Plugging \(X = 0\) into Equation (6.1), we find that the intercept \(\beta_0\) is \(\ln(p/(1-p))\), the log-odds when all predictors are 0 or at their reference level. Applying the exponential function demonstrates that \(e^{\beta_0}\) is the corresponding odds of the outcome. Applying the inverse logit function demonstrates that \(e^{\beta_0} / (1 + e^{\beta_0})\) is the corresponding probability of the outcome.

Predictor coefficients

In linear regression, \(\beta_k\) was the difference in the outcome associated with a 1-unit difference in \(X_k\) (or between a level and the reference level). Similarly, in logistic regression, it is the difference in the log-odds of the outcome associated with a 1-unit difference in \(X_k\). It turns out that \(e^{\beta_k}\) is the odds ratio (OR) comparing individuals who differ by 1-unit in \(X_k\). To see why, start by exponentiating both sides of the logistic regression equation to get the odds as a function of the predictors.

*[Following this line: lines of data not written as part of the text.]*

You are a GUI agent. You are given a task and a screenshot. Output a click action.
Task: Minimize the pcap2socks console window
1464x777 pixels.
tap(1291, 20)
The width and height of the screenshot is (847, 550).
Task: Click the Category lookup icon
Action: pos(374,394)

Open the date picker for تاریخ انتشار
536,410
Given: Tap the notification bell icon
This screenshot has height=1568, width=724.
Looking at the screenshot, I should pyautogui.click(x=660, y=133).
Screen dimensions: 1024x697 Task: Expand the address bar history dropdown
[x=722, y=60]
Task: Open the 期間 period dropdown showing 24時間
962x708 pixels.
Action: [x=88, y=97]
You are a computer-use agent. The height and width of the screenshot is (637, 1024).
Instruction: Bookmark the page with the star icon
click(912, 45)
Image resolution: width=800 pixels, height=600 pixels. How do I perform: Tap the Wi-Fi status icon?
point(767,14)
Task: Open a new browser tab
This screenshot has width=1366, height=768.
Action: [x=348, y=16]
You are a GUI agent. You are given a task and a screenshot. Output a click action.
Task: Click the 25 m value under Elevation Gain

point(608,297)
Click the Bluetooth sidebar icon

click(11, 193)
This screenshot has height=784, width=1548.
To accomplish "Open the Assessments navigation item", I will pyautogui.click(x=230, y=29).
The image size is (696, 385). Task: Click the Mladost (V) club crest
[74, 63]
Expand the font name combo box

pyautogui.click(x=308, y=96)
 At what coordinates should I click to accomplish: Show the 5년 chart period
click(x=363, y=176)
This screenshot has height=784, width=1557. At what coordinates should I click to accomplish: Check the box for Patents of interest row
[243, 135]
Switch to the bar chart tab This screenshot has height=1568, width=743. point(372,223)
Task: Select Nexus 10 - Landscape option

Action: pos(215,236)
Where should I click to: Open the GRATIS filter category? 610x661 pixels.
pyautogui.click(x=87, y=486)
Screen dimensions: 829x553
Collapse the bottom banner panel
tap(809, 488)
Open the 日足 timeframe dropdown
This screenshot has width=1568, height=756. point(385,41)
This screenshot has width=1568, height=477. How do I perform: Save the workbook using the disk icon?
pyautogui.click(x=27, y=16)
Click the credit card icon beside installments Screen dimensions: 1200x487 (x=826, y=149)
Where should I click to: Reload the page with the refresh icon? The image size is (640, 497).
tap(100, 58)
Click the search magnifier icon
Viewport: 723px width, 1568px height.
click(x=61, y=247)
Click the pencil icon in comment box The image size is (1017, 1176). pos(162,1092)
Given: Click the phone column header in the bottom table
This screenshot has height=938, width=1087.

\[ \frac{p}{1-p} = e^{\beta_0 + \beta_1 X_1 + \beta_2 X_2 + \ldots + \beta_K X_K} \]

For a continuous predictor \(X_1\), the ratio of the odds at \(X_1 = x_1 + 1\) to the odds at \(X_1 = x_1\) (a one-unit difference) can be expressed as the following ratio, for which all the terms cancel except \(e^{\beta_1}\).

\[e^{\beta_0 + \beta_1 (X_1 + 1) + \beta_2 X_2 + \ldots + \beta_K X_K} / e^{\beta_0 + \beta_1 X_1 + \beta_2 X_2 + \ldots + \beta_K X_K} = e^{\beta_1}\]

If the first predictor is instead categorical and we want the OR comparing the first non-reference level to the reference level, then we want the ratio of the odds at \(X_1 = 1\) to the odds at \(X_1 = 0\). This is a 1-unit difference, so the derivation above also applies to categorical predictors.

Summary of interpretation of regression coefficients

The intercept is the log-odds of the outcome when all predictors are at 0 or their reference level. Use the exponential function \((e^{\beta_0})\) to convert the intercept to odds and the inverse logit function \(\left(e^{\beta_0} / (1 + e^{\beta_0})\right)\) to convert the intercept to a probability.
For a continuous predictor, the regression coefficient is the log of the odds ratio comparing individuals who differ in that predictor by one unit, holding the other predictors fixed.
For a categorical predictor, each regression coefficient is the log of the odds ratio comparing individuals at a given level of the predictor to those at the reference level, holding the other predictors fixed.
To compute an OR for \(X_k\), exponentiate the corresponding regression coefficient, \(e^{\beta_k}\), thus converting the log of the odds ratio to an OR.
When there are multiple predictors, ORs are called adjusted ORs (AORs).